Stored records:

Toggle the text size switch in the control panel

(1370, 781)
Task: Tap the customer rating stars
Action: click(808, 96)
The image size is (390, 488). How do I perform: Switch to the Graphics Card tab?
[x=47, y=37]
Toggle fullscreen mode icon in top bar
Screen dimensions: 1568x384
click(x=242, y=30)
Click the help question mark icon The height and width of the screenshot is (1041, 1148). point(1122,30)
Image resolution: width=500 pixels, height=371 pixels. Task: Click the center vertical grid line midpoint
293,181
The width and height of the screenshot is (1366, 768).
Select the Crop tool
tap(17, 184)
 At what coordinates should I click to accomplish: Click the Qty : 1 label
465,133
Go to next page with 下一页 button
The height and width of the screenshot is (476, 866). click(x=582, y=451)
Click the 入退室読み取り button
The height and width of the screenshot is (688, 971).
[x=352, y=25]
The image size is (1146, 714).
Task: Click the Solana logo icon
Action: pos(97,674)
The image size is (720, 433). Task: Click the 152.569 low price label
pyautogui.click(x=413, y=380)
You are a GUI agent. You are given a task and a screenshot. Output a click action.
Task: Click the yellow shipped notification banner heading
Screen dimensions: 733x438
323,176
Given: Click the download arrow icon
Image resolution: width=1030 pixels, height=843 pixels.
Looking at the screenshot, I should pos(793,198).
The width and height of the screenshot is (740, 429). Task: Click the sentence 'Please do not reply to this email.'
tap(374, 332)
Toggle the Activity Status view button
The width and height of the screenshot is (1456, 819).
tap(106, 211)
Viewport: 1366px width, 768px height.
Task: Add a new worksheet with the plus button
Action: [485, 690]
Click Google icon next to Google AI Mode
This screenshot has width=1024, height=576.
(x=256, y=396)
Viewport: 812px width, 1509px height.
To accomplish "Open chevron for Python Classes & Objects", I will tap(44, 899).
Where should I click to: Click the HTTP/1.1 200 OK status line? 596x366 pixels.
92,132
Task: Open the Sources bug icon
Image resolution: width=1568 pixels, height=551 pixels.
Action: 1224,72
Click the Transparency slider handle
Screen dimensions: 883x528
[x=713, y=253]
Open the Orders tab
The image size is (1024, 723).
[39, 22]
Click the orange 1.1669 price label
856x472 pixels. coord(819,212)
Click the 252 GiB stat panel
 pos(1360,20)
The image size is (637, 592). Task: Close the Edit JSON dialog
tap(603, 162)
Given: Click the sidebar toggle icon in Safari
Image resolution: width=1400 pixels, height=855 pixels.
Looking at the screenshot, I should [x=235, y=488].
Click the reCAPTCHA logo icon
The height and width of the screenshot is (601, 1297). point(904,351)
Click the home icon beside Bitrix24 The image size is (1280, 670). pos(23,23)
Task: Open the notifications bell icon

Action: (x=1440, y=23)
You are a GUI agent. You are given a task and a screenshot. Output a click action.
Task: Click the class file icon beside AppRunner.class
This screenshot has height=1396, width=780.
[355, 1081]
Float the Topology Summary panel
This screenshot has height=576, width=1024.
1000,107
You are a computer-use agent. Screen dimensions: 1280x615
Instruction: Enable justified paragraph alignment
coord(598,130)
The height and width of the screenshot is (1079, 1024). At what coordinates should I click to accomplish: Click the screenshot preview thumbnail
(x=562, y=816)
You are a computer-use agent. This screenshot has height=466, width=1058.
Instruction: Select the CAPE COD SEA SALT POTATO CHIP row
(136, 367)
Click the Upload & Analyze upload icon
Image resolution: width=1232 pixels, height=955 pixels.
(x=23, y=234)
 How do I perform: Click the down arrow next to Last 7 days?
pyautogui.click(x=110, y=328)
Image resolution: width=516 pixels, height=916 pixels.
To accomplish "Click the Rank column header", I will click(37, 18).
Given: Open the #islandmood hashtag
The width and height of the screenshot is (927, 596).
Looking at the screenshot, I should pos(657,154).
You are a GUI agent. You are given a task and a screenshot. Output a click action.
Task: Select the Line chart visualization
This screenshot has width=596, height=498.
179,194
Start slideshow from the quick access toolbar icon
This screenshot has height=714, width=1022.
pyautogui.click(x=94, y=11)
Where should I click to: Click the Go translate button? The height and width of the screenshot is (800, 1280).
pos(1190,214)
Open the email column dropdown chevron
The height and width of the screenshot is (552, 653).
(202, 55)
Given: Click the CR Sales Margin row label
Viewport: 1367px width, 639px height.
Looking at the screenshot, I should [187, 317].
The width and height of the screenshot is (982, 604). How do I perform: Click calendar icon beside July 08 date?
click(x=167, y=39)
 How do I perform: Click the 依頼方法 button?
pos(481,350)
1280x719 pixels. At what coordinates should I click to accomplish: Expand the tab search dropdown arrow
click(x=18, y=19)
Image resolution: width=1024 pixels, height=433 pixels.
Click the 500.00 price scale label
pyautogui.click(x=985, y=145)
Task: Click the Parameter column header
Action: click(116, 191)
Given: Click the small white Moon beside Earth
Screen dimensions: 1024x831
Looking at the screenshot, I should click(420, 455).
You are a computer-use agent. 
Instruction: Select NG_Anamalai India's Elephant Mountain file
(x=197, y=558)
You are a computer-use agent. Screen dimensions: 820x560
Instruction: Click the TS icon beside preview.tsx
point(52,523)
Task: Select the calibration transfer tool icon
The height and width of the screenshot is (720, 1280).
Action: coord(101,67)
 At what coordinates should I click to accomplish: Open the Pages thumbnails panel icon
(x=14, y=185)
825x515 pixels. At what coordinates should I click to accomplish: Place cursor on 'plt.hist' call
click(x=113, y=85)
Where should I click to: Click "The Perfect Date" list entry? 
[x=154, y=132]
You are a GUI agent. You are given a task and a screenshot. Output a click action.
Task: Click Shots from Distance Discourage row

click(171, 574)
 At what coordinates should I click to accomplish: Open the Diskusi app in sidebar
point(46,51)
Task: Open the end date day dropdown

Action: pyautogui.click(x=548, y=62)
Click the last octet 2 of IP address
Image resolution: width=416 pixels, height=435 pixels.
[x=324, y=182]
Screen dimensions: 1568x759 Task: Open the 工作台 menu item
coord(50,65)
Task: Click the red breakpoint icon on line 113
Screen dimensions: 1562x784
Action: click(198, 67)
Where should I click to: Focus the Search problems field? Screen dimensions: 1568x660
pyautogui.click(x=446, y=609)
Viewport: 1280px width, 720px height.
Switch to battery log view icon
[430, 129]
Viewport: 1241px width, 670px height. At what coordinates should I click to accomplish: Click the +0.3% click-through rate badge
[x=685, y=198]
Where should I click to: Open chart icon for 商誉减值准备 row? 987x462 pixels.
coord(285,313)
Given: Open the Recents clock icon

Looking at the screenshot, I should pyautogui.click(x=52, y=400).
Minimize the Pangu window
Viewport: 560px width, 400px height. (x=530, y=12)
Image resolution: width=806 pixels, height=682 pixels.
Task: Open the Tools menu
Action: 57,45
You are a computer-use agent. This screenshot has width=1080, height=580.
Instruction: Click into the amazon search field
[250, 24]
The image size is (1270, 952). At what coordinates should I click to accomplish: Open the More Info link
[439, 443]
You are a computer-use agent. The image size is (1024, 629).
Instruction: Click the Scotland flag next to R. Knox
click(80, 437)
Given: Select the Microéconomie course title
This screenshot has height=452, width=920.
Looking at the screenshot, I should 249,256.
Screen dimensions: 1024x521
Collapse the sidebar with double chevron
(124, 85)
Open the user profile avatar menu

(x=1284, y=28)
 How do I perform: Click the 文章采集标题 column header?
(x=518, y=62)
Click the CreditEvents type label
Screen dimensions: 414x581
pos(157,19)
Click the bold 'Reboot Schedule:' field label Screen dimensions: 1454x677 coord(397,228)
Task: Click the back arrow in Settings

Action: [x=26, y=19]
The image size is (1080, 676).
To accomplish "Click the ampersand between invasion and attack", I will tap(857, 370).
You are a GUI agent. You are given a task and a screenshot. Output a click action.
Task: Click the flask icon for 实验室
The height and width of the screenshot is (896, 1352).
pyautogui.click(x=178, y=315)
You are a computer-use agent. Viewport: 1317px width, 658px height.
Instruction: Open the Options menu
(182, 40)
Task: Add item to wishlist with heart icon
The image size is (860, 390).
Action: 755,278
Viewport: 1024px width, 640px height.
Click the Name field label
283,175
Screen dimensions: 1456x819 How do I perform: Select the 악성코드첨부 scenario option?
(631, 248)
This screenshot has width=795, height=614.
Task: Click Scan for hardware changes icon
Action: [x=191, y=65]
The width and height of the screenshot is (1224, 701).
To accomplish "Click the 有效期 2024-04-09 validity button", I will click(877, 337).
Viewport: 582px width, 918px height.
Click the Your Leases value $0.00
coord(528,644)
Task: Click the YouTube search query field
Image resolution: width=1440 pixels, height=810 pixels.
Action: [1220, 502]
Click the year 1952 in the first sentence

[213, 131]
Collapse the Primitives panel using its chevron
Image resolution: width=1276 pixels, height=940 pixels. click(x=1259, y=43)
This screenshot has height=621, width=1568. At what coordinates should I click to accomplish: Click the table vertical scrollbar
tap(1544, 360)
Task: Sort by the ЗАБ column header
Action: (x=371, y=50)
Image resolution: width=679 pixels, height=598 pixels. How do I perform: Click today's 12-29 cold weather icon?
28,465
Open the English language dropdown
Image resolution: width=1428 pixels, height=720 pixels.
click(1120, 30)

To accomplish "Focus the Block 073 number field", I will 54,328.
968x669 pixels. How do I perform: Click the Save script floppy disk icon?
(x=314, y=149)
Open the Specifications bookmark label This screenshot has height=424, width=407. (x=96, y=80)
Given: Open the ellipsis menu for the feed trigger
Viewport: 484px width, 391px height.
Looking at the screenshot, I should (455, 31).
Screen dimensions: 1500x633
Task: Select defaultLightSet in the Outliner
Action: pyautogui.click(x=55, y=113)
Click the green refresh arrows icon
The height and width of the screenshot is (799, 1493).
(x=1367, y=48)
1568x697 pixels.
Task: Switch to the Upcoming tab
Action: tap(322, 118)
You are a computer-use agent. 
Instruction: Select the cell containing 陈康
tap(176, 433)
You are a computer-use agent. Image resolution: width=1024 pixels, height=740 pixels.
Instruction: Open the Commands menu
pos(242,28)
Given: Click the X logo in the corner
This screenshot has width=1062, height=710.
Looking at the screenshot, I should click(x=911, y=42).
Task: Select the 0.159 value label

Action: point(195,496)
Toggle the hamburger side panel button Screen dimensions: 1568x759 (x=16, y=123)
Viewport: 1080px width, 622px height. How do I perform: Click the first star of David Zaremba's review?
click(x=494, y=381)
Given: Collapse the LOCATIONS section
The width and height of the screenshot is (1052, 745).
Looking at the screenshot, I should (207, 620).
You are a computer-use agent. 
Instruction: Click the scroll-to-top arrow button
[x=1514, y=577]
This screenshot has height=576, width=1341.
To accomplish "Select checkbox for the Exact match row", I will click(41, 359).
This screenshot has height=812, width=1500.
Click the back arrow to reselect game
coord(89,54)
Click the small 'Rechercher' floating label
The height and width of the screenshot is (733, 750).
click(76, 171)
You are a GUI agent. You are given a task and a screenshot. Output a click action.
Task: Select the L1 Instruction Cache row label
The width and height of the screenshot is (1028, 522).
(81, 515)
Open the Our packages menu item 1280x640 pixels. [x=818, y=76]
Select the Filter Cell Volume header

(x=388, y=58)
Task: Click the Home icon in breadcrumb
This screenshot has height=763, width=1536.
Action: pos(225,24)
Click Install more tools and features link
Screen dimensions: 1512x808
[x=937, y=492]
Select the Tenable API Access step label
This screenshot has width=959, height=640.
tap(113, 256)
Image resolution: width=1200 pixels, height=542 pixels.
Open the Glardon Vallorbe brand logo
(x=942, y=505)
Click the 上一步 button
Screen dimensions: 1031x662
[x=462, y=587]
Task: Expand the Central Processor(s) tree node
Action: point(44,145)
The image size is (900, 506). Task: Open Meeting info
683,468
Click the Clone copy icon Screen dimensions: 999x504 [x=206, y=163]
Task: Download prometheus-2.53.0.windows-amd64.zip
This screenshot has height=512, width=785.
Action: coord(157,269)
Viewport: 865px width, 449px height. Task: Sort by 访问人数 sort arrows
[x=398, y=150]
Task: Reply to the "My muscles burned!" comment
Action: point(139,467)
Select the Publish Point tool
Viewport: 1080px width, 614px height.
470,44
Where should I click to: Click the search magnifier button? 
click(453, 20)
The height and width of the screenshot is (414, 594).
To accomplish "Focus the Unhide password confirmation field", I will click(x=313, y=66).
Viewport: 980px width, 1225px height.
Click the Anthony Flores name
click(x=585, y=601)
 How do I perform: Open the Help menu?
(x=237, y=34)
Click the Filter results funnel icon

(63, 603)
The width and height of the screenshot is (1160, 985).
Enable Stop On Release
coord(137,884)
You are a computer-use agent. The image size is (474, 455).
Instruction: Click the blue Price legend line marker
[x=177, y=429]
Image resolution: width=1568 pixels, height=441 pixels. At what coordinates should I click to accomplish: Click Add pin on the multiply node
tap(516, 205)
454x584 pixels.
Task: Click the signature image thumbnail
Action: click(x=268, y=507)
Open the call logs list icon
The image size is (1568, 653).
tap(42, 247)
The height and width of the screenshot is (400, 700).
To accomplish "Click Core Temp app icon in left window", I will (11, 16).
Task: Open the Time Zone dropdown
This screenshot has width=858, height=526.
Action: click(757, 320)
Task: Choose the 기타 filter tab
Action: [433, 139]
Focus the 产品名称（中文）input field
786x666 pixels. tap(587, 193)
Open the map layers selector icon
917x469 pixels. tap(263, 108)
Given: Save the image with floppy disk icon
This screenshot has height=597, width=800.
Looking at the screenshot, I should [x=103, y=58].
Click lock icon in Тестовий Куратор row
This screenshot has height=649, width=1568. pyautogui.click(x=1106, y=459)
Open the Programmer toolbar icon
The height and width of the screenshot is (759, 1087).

EXERCISE — Start at the first line of the entries above. Set down each line exactly through the one with "Click the help", and stop there.

THE COMPLETED TASK —
Toggle the text size switch in the control panel

(1370, 781)
Task: Tap the customer rating stars
Action: click(808, 96)
The image size is (390, 488). How do I perform: Switch to the Graphics Card tab?
[x=47, y=37]
Toggle fullscreen mode icon in top bar
Screen dimensions: 1568x384
click(x=242, y=30)
Click the help question mark icon The height and width of the screenshot is (1041, 1148). point(1122,30)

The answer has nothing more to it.